Film School: Yes or No?
No, but I wish I had gone to one. You have to bear in mind that I filmed stuff purely for the joy of it. I also got signed as I was preparing to study the how-to of film-making. I sort of reverse-engineered movies...the way I learned to make movies was by studying why something I shot would fail. There were no books about cinematography available. Looking back, I could have gone to my college book store and snooping out books from the film section. Part of me thinks that it is a good thing that I never learned proper film-making in the early days because it might have interfered with my development of style. Sure, I would have made the movie look better, et cetera, but they wouldn't have been as crazy. Skipping ahead, I hungrily devoured every book about cinematography that came out. For some reason these titles became quite numerous for a while at chains like Barnes and Noble. As I studied, it occured to me that even with the vast amount of new knowledge that I was gaining, film-making is something that you have to learn by DOING it, not just reading about it. So my past methods of learning the craft by examing why a shot failed was something that I never discarded. I wish I had gone to film school for the technical aspects, but the fact that I never watched movies the way film students watch movies also means that I have never become influenced by anyone.
Where do you get the inspiration and/or ideas for your films? Both Assmonster and Worst Horror Movie Ever Made are both similar, yet different. Talk about the writing and pre-production stages.
When I get an idea for a movie, it is usually when I am extremely bored. My mind wanders. If you were to sit me down and tell me to write something on cue, it wouldn't be the same. My ideas have to be born out of escape, usually while I am doing a repetive task. The idea for "The Worst Horror Movie Ever Made" came while I was cleaning up the set for "The Crucifier." I was replaying a conversation in my mind. John form Media Blasters was telling me that if he acquired any of my titles he would change the packaging so that it would look professional. When I told him that it was deceptive to make an ultra indie movie look like Hollywood, he talked about Seduction Cinema making bad movies but being able to get them into Best Buy because of the packaging. Nice conversation, aye? So I was thinking about packaging as I was cleaning the basement, I wondered what would make a person pick up a DVD when there are so many titles on the shelf. I asked my friend Rocco, who later starred in Assmonster, if he would be drawn to a movie called "The Worst Horror Movie Ever Made"and he replied that not only would he pick it up, he would buy it without question. I wrote, shot, and edited that movie in 6 weeks in January 2006. Do not buy that movie.
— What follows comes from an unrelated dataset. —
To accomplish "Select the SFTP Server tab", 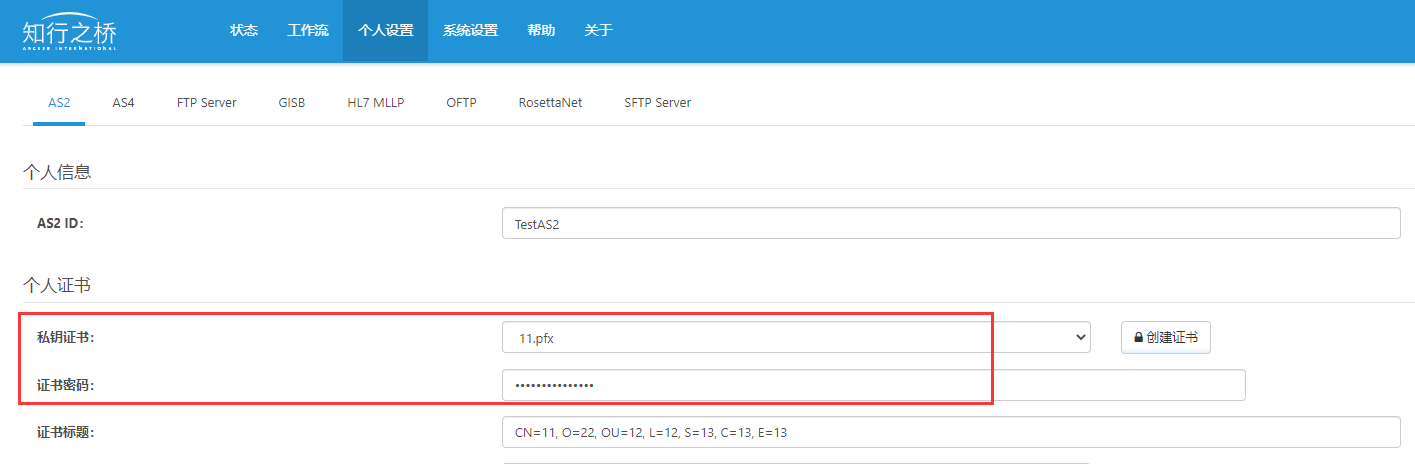I will [657, 102].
It was a mistake to release it. It sold out in one week, and I had to put a stop to any more copies being made. I could have made a lot of money but I didn't want to piss off so many people. As an apology I re-shot the movie last year - that's the version that you have. If anyone out there has a 2006 version, just mail it to me and I will replace it with the 2008 version, no questions asked. But to answer your questions about ideas, they usually come to me out of the blue.
How do you go about financing your films and what kind of budget do you have for each film?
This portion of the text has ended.